DW : L’un des leviers sur lesquels plusieurs experts s’accordent, c’est l’industrialisation. Mais comment trouver les investissements qui vont aider à construire des usines? Car les investisseurs sont rares en Afrique centrale ou encore en Afrique de l’Ouest en raison de l’insécurité.
Le problème est essentiellement quand même un problème de type institutionnel. Il est nécessaire d’avoir une simplification administrative et une lutte contre la corruption qui permettrait d’aider les investisseurs à venir s’installer pour, éventuellement, miser sur des aides aux entreprises, etc…. des abattements fiscaux. Mais l’élément essentiel reste quand même la lutte contre la corruption et contre l’insécurité. Donc ça, ce sont des domaines dans lesquels il faut à tout prix intervenir pour offrir des garanties suffisantes aux investisseurs.
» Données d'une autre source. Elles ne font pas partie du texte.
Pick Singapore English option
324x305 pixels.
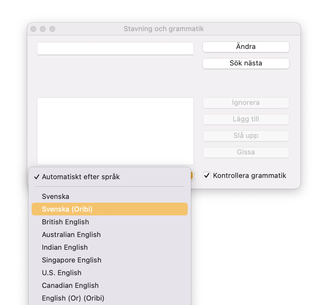click(x=72, y=260)
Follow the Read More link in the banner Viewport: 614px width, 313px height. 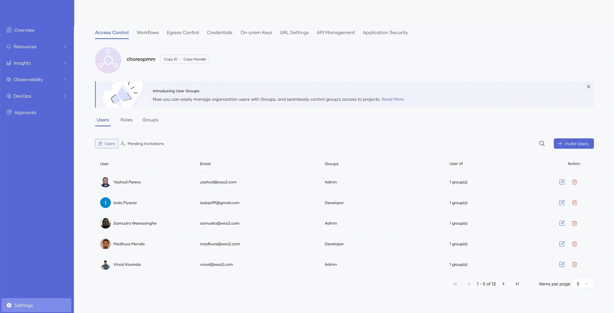coord(392,99)
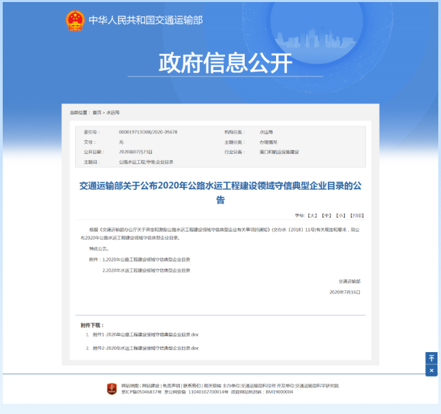Set font size to 大 (large)
The image size is (441, 414).
pyautogui.click(x=312, y=214)
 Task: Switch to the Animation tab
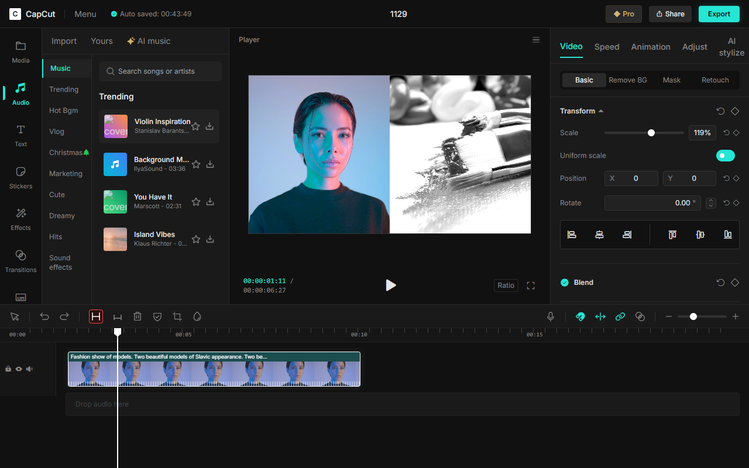click(x=650, y=47)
DW : La guerre en Ukraine a révélé l’ampleur de la dépendance du continent africain aux céréales importées. Comment l’Afrique peut-elle sortir de sa dépendance aux céréales importées comme on le constate actuellement avec le prix du pain qui a grimpé, si ce n’est pas la quantité qui a été revue à la baisse.
Il faut savoir que l’agriculture africaine est essentiellement toujours de type familial et deuxièmement, elle est également toujours basée sur un modèle productiviste : produire pour le marché mondial. C’est un modèle qui était hérité de l’époque coloniale, c’est-à-dire qu’on va produire des biens d’exportation, par exemple du cacao, du café, du thé, des bananes, etc. qui sont exportés vers l’extérieur. Mais on n’a pas misé sur l’autosuffisance alimentaire.
Il faudrait favoriser tout ce qui est développement de l’agriculture, mais essentiellement aussi l’agriculture familiale et les petites entités. Pourquoi? Parce que plus des gens vont produire de la nourriture, plus on pourra atteindre rapidement de l’autosuffisance alimentaire et moins dépendre de tout ce qui est importé.
Il faudra non seulement produire de plus en plus localement, mais également aussi même pourquoi pas des produits pour l’exportation ici en Europe, dans tout ce qui est marché du bio, tout ce qui est produits dérivés etc. Il y a quand même pas mal de demande dans tous ces domaines. C’est vrai que la guerre en Ukraine et la hausse des coûts des céréales, c’est un problème, mais c’est une occasion justement pour mettre en œuvre des stratégies pour contrer cette problématique.
DW : Quel rôle pourraient jouer les universités et centres de recherche selon vous ?
Nous avons mis en place plusieurs coopératives agricoles paysannes, avec des jeunes dans plusieurs communes du sud du Bénin, et nous avons développé des partenariats avec les écoles d’agronomie et d’horticulture.
Je pense que le partenariat, justement avec les universités, est très, très important. Beaucoup d’universités forment des gens de très, très haut niveau qui finissent par quitter le pays pour aller éventuellement travailler en Occident où beaucoup de gens ne trouvent en fait pas de travail après leurs études.
Je pense que l’Afrique a quand même énormément de talents, énormément de potentiel, énormément de créativité et c’est le moment justement d’essayer d’absorber toute cette créativité dans tous les objectifs de développement.
DW : On pourrait penser que la solution vienne aussi avec la spécialisation des grandes écoles. Et comment vont-elles aider l’Afrique à réduire sa dépendance alimentaire et aux sources d’énergie ?
Avec de véritables pépinières de talents ! Il faut tout faire pour essayer de garder ces jeunes au pays concernant les éventuels financements, etc.
Il faut développer des initiatives publiques, privées et il faut que l’entreprenariat local puisse se développer.
Personnellement, je suis quelqu’un qui ne prend pas beaucoup l’assistanat. Je pense que la meilleure façon de se développer, c’est de faire du business ensemble plutôt que de virer dans tout ce qui est assistanat.